What is Troygle?

Troygle is a group of Troy citizens committed to bringing Google’s ultra-high-speed broadband to Troy to transform the way people play and do business here, and to catapult Troy into the future. Google will be test-piloting ultra-high-speed broadband in select communities around the United States, and Troy has the opportunity to apply to be a part of this trial. With cities across the nation vying to stand out and attract Google’s broadband network, local citizens have been hard at work trying to attract the company to the Collar City.

Your help is needed! It takes just a few minutes to fill out a very simple application to let Google know why Troy is a great place. The more residents who apply, the better the chances of winning the bid. Applications are due March 26th.

Not only is Troy the “All-American City” – the official home of Uncle Sam – Troy is the birthplace of countless innovations, the place where history, culture and technology meet. It has an educational environment, with excellent infrastructure and modest costs for housing and commercial space. It is time for Troy’s next innovation – to lead the way with Google by bringing ultra-high-speed broadband to a diverse, creative, historic city.

A number of meetings have been held by the Troygle group to discuss the application for Google to use the city as one of its test sites for its upcoming ultra-high-speed broadband network and  to discuss the many community and technology-based details which must go into the city’s application.  With the help of resident Lisa Graham, a video shoot was also held during the Waterfront Farmers market in the Troy Atrium to interview local residents about why they want Google broadband and how their lives and businesses would benefit from such technology. The group is hosting a face-off in Monument Square on March 23rd, from 5-7pm called “The Need for Speed” between the Hellions of Troy roller derby league and the Rensselaer Polytechnic Institute hockey team while  incorporating Google tools and technology into the event.
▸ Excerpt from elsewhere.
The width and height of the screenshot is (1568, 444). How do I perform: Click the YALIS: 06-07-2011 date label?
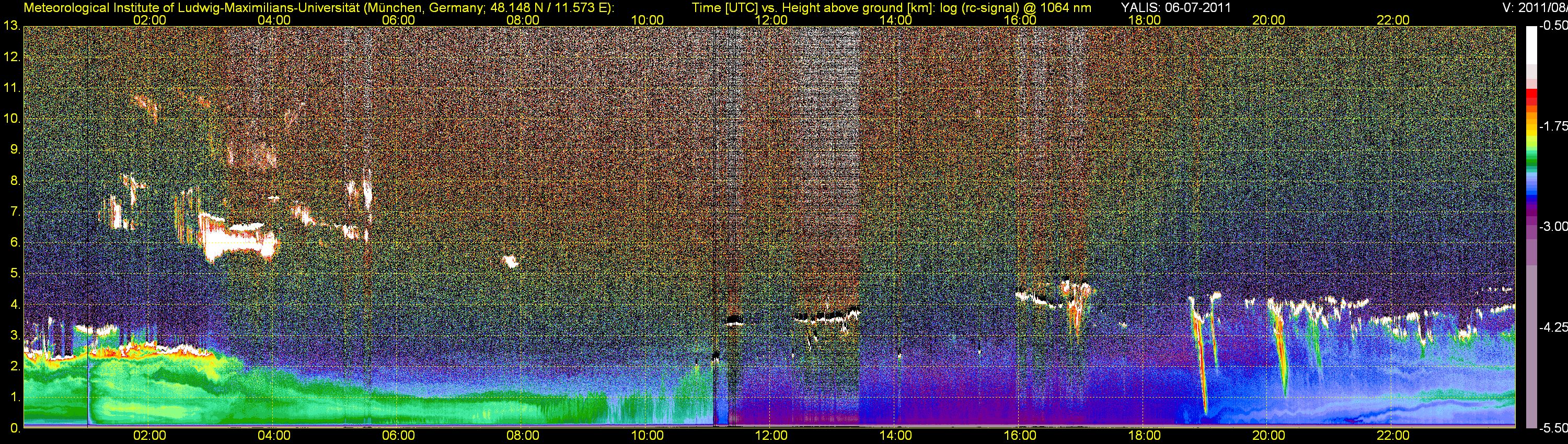click(x=1175, y=7)
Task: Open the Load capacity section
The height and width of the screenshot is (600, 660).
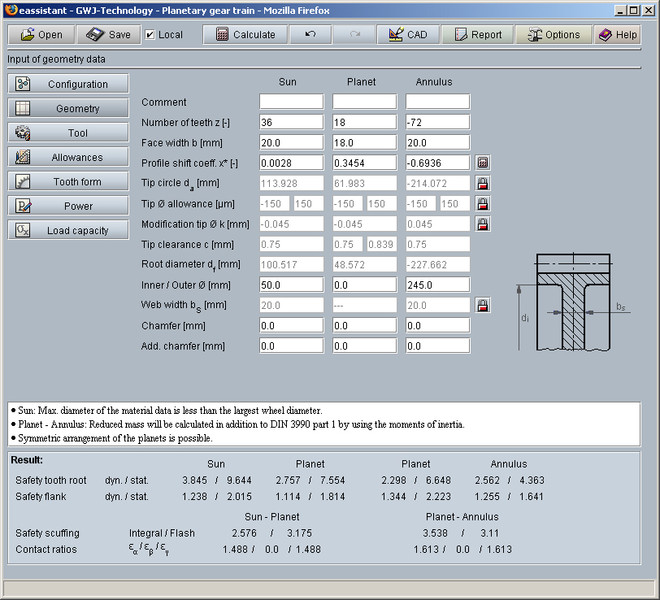Action: pos(69,230)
Google’s ultra-high-speed broadband will benefit Troy and the community in countless ways:
  • JOBS – The greater efficiency and speed will facilitate the ability of its citizens to better do their jobs, to find a job, and will spur private enterprise. It will lay a foundation for job creation by helping to attract private companies to base themselves here.
  • CONNECTION – It will help connect all institutions to the community – including Rensselaer Polytechnic Institute, Hudson Valley Community College, Russell Sage College, and all of the schools, nonprofits and private sector businesses. It will serve as a bridge to bring Rensselaer’s advance technological innovations to all of Troy.
  • COMMUNICATION – It will allow nonprofits to better serve their constituents, bringing high-speed wireless to lower-income residents and families who might not otherwise have access, thus opening up their worlds and creating more opportunities.
  • ACCESS – It will allow more access to broader collections of digital archives, multi-media and medical and biotechnology innovations, among other things.
  • VIRTUAL TOURS OF TROY – It will enable the city to better market itself to the world – bringing the world to Troy, and bringing Troy to the world.
Google announced in February that it would deliver download speeds of up to 1 gigabit per second through fiber-optic connections, which the company claimed would provide an Internet experience more than 100 times faster than what most Americans have access to today. According to Google officials, the company plans to offer the service “at a competitive price,” to between 50,000 and 500,000 people to provide speeds which would allow them to more easily download high-definition video, stream three-dimensional images, and perform other tasks which require massive data transfer rates. Google has not said how many cities it intends to serve, or how much it is willing to spend to do it.